For information regarding residence requirements and unit requirements, please see the College Requirements tab.

Lower Division Prerequisites

GWS 10Introduction to Gender and Women's Studies4
Choose one of the following:
GWS 14Gender, Sexuality, and Race in Global Political Issues4
LGBT 20ACSexual Politics and Queer Organzing in the US4

Upper Division Requirements 

Major Core Requirements
GWS 101Doing Feminist Research4
GWS 102Transnational Feminism4
GWS 104Feminist Theory4
GWS 195Gender and Women's Studies Senior Seminar4
GWS H195Gender and Women's Studies Senior Honors Thesis4
Select four electives:15-20
Three electives must be chosen from GWS/LGBT course offerings.
The other elective may be fulfilled by courses offered in other departments, on the topics of gender, women, or sexuality.

Minor Requirements

Students who have a strong interest in an area of study outside their major often decide to complete a minor program. These programs have set requirements.

General Guidelines

  1. All minors must be declared before the first day of classes in your Expected Graduation Term (EGT). For summer graduates, minors must be declared prior to the first day of Summer Session A. 

  2. All upper-division courses must be taken for a letter grade. 

  3. A minimum of three of the upper-division courses taken to fulfill the minor requirements must be completed at UC Berkeley.

  4. A minimum grade point average (GPA) of 2.0 is required in the upper-division courses to fulfill the minor requirements.

  5. Courses used to fulfill the minor requirements may be applied toward the Seven-Course Breadth requirement, for Letters & Science students.

  6. No more than one upper division course may be used to simultaneously fulfill requirements for a student's major and minor programs.

  7. All minor requirements must be completed prior to the last day of finals during the semester in which the student plans to graduate. If students cannot finish all courses required for the minor by that time, they should see a College of Letters & Science adviser.

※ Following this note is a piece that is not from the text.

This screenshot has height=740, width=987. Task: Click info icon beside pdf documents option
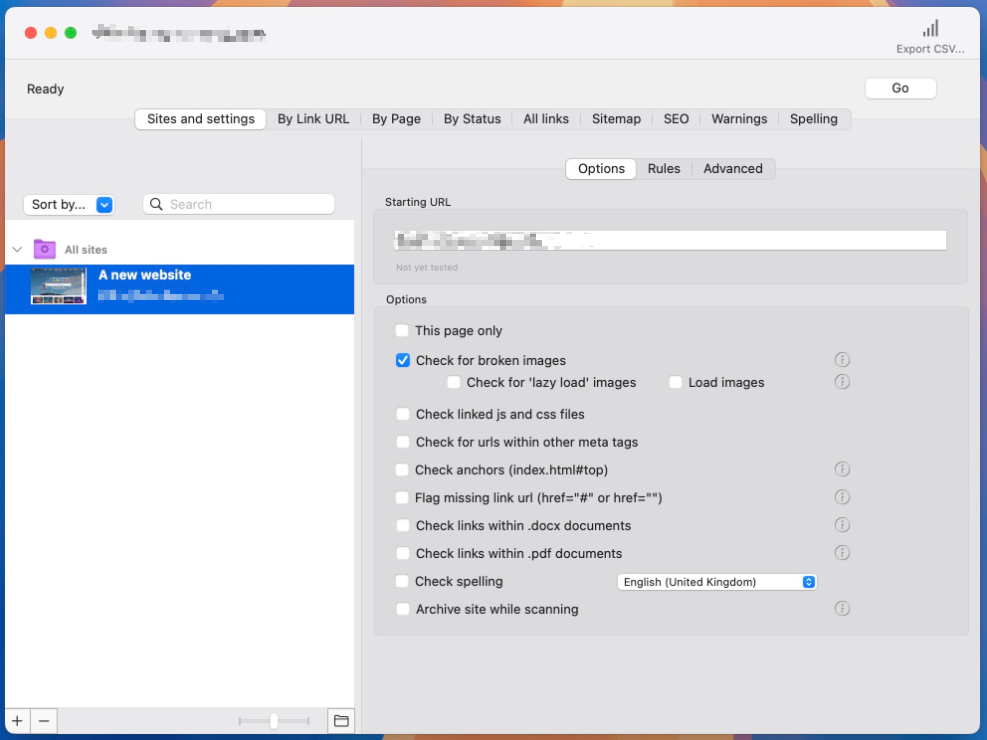[842, 553]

  8. All minor requirements must be completed within the unit ceiling. (For further information regarding the unit ceiling, please see the College Requirements tab.)

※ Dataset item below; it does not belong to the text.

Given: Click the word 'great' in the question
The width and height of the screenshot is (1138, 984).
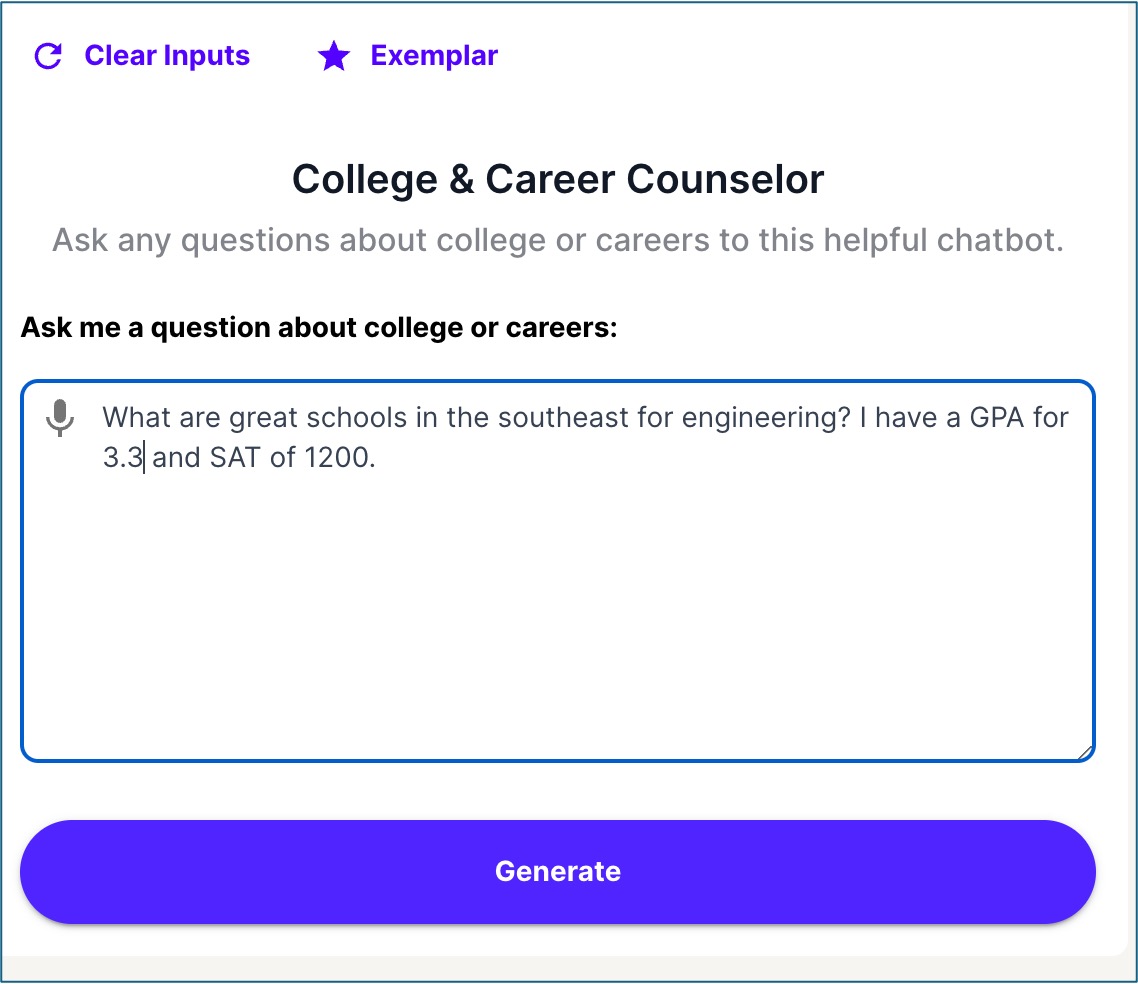Looking at the screenshot, I should tap(264, 416).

To declare the minor in Gender and Women's Studies students must complete the GWS Minor Worksheet to register the minor with the department once they have decided to minor in the program.

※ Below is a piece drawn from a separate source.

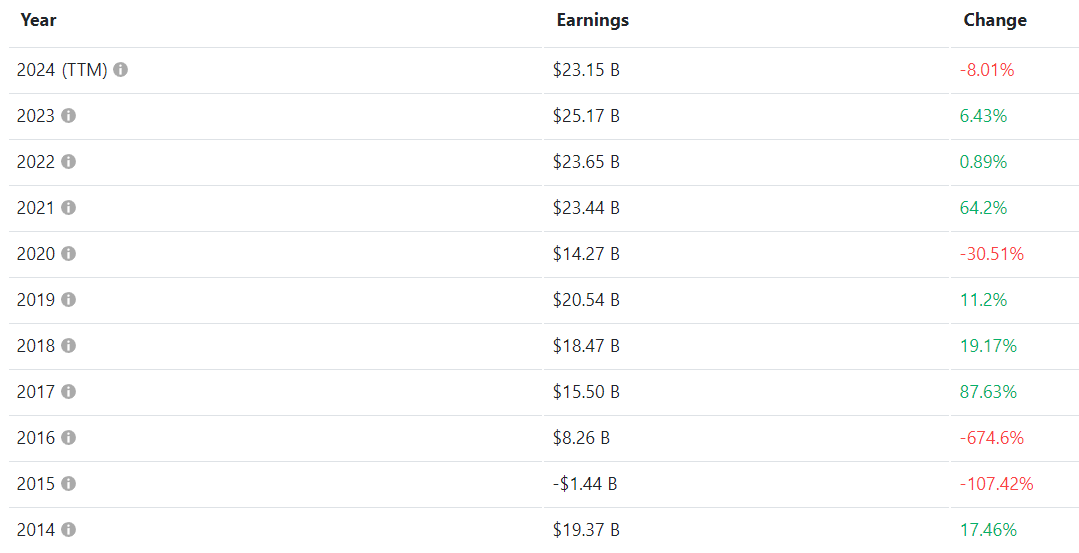
Task: Click the -674.6% change value
Action: (991, 438)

After completion of the minor requirements, students must submit a Completion of L&S Minor form to the department's undergraduate adviser the semester the student plans to graduate. Please see the undergraduate adviser for advising while pursuing the minor program.  All courses to satisfy the minor must be taken in the Gender and Women’s Studies Department.  Students must declare the Minor the semester before they intend to graduate.

Lower Division Prerequisites (Choose One)
GWS 10Introduction to Gender and Women's Studies4
GWS 14Gender, Sexuality, and Race in Global Political Issues4
Upper Division Requirements
Minors in Gender and Women’s Studies must complete one upper division course from the following core courses:4
Doing Feminist Research [4]
Transnational Feminism [4]
In addition, four upper division elective courses in GWS or LGBT are required15

College Requirements

Undergraduate students must fulfill the following requirements in addition to those required by their major program.

For detailed lists of courses that fulfill college requirements, please review the College of Letters & Sciences page in this Guide. For College advising appointments, please visit the L&S Advising Pages. 

University of California Requirements

Entry Level Writing

All students who will enter the University of California as freshmen must demonstrate their command of the English language by fulfilling the Entry Level Writing requirement. Fulfillment of this requirement is also a prerequisite to enrollment in all reading and composition courses at UC Berkeley. 

American History and American Institutions

The American History and Institutions requirements are based on the principle that a US resident graduated from an American university, should have an understanding of the history and governmental institutions of the United States.

Berkeley Campus Requirement

American Cultures

All undergraduate students at Cal need to take and pass this course in order to graduate. The requirement offers an exciting intellectual environment centered on the study of race, ethnicity and culture of the United States. AC courses offer students opportunities to be part of research-led, highly accomplished teaching environments, grappling with the complexity of American Culture.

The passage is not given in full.